### Work to complete
a – Answer the following from the text on the film Deliver Us from Evil:
(i) Who composed the film's music?
(ii) What is the film's running time?
(iii) In what year was the film produced and shot?
b – From the text on the film Deliver Us from Evil, set down everything from "Deliver Us from Evil (Délivrez-nous" down to "sensitive subject matter." without any change.
c – Write the next part of the text on the film Deliver Us from Evil, picking up after its final sentence.

### Study text
- French: Délivrez-nous du mal
- Directed by: Jean-Claude Lord
- Written by: Jean-Claude Lord
- Based on: Délivrez-nous du mal by Claude Jasmin
- Starring: Yvon Deschamps Guy Godin Catherine Bégin Olivette Thibault
- Cinematography: Claude Charron
- Edited by: Jean-Claude Lord
- Music by: François Dompierre
- Production company: Coopératio
- Distributed by: France Film
- Release date: July 4, 1969 (Théâtre Saint-Denis);
- Running time: 82 minutes
- Country: Canada
- Language: French

= Deliver Us from Evil (1969 film) =

1969 Canadian drama film

Deliver Us from Evil (Délivrez-nous du mal) is a 1969 Canadian drama film, written, directed, and edited by Jean-Claude Lord. One of the first Canadian films ever to address the subject of homosexuality, the film was produced and shot in 1965 but remained unreleased until 1969 due to its sensitive subject matter.

### Dataset records
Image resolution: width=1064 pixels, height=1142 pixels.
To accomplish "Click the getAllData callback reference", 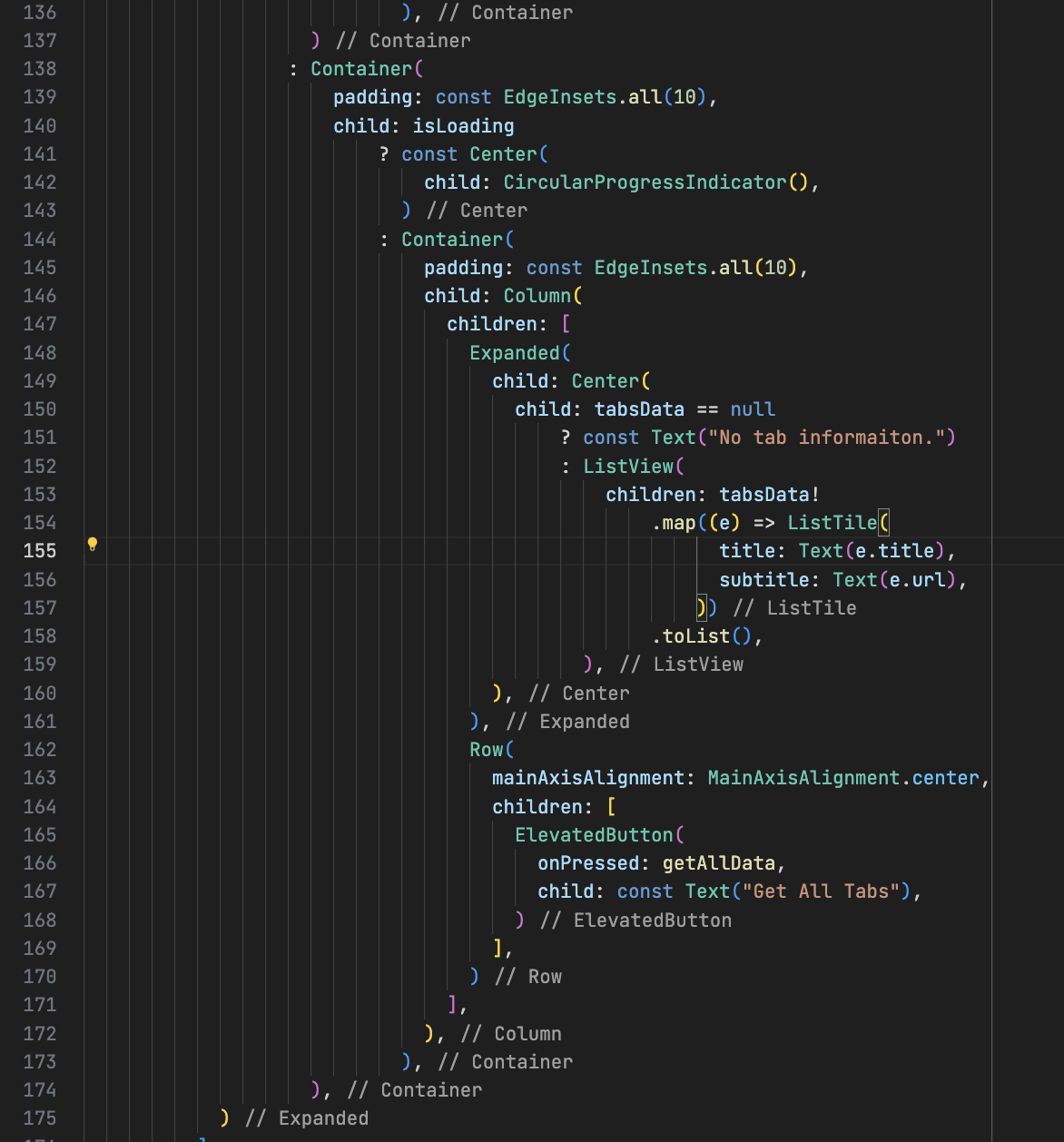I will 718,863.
...
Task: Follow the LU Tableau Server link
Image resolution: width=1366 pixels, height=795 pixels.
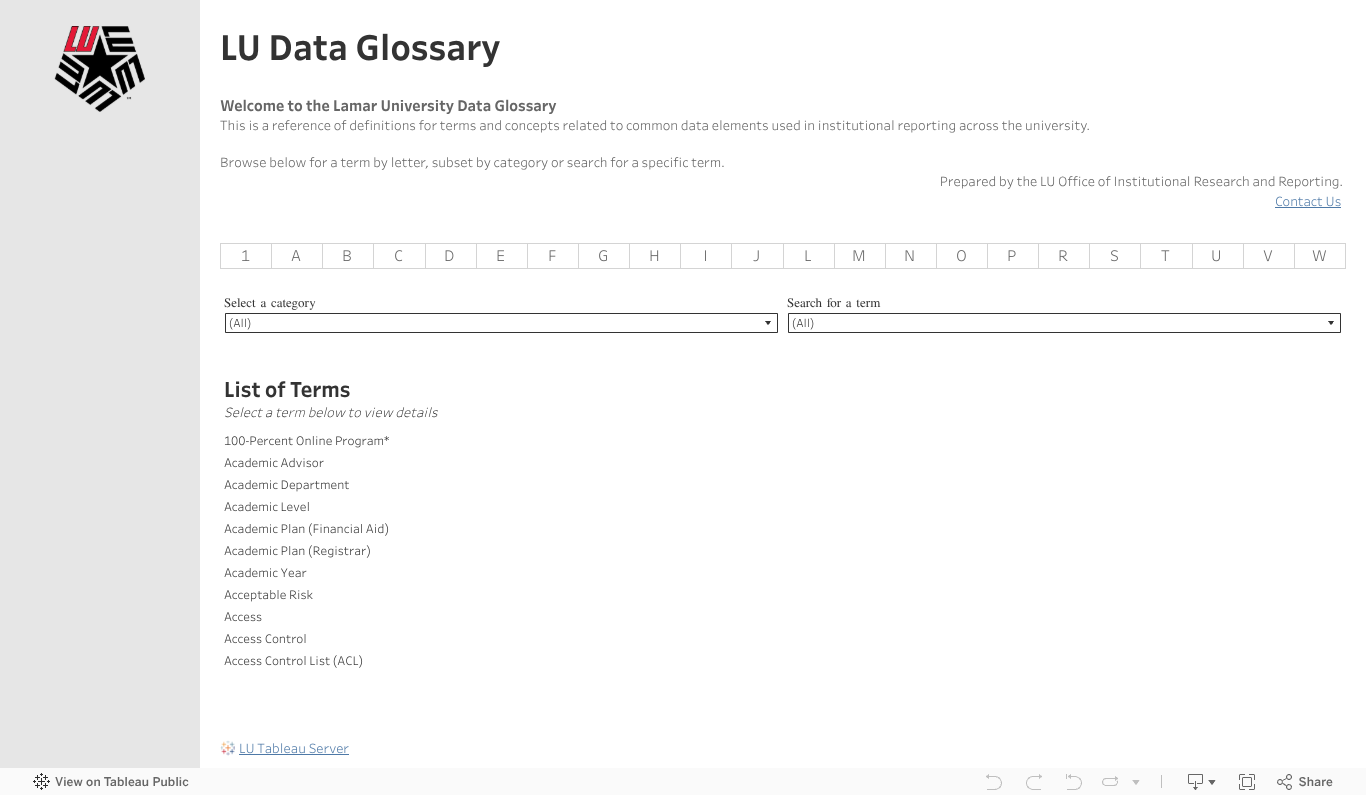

### Answers in order
a –
(i) François Dompierre
(ii) 82 minutes
(iii) 1965

b –
Deliver Us from Evil (Délivrez-nous du mal) is a 1969 Canadian drama film, written, directed, and edited by Jean-Claude Lord. One of the first Canadian films ever to address the subject of homosexuality, the film was produced and shot in 1965 but remained unreleased until 1969 due to its sensitive subject matter.

c –
The film centres on the emotionally complex and abusive relationship between André (Yvon Deschamps), a gay man, and Georges (Guy Godin), a bisexual man who was also formerly romantically involved with André's sister Lucille (Catherine Bégin). When a vacation at a hotel ends with Georges having sex with a woman, André is driven to attempt both suicide and murder because of his inability to secure Georges' affections.

The film was not well received by critics, and has subsequently been heavily criticized as a "sordid" film that relies too heavily on outdated stereotypes of homosexual men. The film's representation of gay identity was most prominently analyzed by Thomas Waugh in a 1981 article for the magazine Copie Zéro.

Due to its controversial reception, following its premiere the film was not widely seen until a restored print was screened at Montreal's Fantasia Film Festival in 2016.